Еще в акмеистическую эпоху Мандельштам колебался между двумя концепциями слова — технической и органической. Тогда ему ближе была техническая концепция: слово — камень. Теперь он решительно провозглашает органическую концепцию: слово — плоть, слово — душа, в нем есть своя внутренняя свобода. Особенно в русском языке: на Западе язык подчинен государственности и церковности, русскому свободному языку служение практике ли, мистике ли чуждо. Роднит людей, превращает их в культурное единство именно язык, а не организованная литература: литература — это лекция, улица, филология — это семинарий, семья, «потому что всякая семья держится на интонации и на цитате, на кавычках». (Вот она, поэтика реминисценций.)
«Не требуйте от поэзии сугубой вещности, конкретности, материальности… Зачем отождествлять слово с вещью… с предметом, который она обозначает? Разве вещь хозяин слова? Слово — Психея? Живое слово не обозначает предметы, а свободно выбирает, как бы для жилья, ту или иную предметную значимость, вещность, милое тело. И вокруг вещи слово блуждает свободно, как душа вокруг брошенного, но не забытого тела» (характерная реминисценция из Тютчева).
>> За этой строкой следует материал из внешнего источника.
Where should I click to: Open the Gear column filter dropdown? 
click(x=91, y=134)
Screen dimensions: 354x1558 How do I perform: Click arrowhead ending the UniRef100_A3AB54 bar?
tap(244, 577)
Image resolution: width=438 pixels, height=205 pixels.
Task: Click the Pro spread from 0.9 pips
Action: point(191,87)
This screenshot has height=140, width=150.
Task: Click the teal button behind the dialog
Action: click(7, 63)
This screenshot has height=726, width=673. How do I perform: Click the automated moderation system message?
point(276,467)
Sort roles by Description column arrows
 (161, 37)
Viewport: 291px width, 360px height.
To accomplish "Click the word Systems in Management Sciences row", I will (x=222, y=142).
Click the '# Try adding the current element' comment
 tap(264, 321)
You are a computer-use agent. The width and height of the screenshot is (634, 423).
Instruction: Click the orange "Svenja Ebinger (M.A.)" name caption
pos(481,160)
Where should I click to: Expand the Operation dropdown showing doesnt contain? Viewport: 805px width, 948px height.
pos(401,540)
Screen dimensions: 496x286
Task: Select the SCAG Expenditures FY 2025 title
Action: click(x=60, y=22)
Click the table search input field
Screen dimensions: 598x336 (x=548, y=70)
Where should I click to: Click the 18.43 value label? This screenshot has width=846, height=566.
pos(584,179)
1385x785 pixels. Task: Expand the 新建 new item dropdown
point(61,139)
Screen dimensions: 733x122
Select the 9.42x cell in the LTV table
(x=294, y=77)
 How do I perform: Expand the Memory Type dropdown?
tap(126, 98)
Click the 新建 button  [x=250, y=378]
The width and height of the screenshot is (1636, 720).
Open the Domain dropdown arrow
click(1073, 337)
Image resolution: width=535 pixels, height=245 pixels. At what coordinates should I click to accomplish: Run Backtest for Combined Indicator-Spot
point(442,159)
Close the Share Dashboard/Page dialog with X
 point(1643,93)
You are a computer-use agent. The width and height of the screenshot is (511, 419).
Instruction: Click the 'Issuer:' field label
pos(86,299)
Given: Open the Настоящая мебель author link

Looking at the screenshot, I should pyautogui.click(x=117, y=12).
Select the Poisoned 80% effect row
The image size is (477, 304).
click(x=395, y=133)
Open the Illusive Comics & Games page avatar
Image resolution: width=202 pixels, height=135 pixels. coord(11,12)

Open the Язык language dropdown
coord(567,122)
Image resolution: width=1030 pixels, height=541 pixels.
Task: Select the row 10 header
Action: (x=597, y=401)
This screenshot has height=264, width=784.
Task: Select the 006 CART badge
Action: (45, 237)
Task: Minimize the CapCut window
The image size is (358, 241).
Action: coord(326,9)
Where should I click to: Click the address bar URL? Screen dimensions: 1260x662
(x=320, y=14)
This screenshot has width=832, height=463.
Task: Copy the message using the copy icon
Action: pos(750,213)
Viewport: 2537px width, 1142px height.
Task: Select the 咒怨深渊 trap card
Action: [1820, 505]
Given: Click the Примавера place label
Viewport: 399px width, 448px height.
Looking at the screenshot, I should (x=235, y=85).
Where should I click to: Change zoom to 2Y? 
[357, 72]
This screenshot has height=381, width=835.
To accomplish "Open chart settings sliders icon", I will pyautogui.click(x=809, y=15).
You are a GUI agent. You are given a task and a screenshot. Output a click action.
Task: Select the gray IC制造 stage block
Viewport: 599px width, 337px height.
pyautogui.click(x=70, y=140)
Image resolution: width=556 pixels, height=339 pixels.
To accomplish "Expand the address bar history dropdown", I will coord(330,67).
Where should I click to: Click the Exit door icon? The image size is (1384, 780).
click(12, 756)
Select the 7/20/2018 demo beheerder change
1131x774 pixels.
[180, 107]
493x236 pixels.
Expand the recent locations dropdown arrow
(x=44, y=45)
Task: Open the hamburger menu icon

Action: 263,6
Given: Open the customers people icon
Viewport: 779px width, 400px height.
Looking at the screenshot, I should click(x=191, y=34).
А пока слово перелетает с предмета на предмет, в нем остается только звук, но звук, говорящий сознанию. «Стихотворение живо внутренним образом, тем звучащим слепком формы, который предваряет написанное стихотворение. Ни одного слова еще нет, а стихотворение уже звучит. Это звучит внутренний образ, это его осязает слух поэта». (Это к его «звону и зиянью» вызывает он слова из мира теней. «Узнавание» у Мандельштама вписывается не только в концепцию «вечного возвращения», но и в концепцию платоновского «припоминания» потустороннего мира.)
Слова из звуков без смысла — это глоссолалия: человек говорит на заумном, несуществующем языке — как экстатики, как дети. «Ныне происходит как бы явление глоссолалии. В священном исступлении поэты говорят на языке всех времен, всех культур… Говорящий не знает языка, на котором говорит… — и всем и ему кажется, что он говорит по-гречески или по-халдейски. Нечто совершенно обратное эрудиции. Современная поэзия при всей своей сложности и внутренней исхищренности, наивна: „Ecoutez la chanson grise…“ [„Послушайте смутную песенку…“ — контаминация двух строчек из Верлена.] Синтетический поэт современности представляется мне не Верхарном, а каким-то Верлэном культуры. Для него вся сложность старого мира та же пушкинская цевница. В нем поют идеи, научные системы, государственные теории так же точно, как в его предшественниках пели соловьи и розы».
Так, начав протестом против политического рационализма, оборачивающегося войнами и революциями, Мандельштам приходит к апологии иррационального, органического слова и его певца — «Верлэна культуры», поэта непосредственности и интуиции, одного из двух ориентиров своей молодости. И как для Чаадаева он говорил о «синтетической народности», так сейчас о «синтетической поэзии». Легко видеть, что многие из процитированных (и непроцитированных) фраз Мандельштама являются вариациями его собственных стихов или комментариями к ним.
Психологическая основа этих построений понятна. Революция отняла у людей все материальное. Стало быть, нужно было закрепить за собой хотя бы все нематериальное, чтобы его нельзя было отнять. Поэтому слово отделяется от предмета и превращается в самодовлеющую абсолютную ценность. Оно развеществляется, выполняется давний призыв: «И, слово, в музыку вернись». «Логос», которым гордился Мандельштам-акмеист, превращается в «блаженное, бессмысленное слово»[137].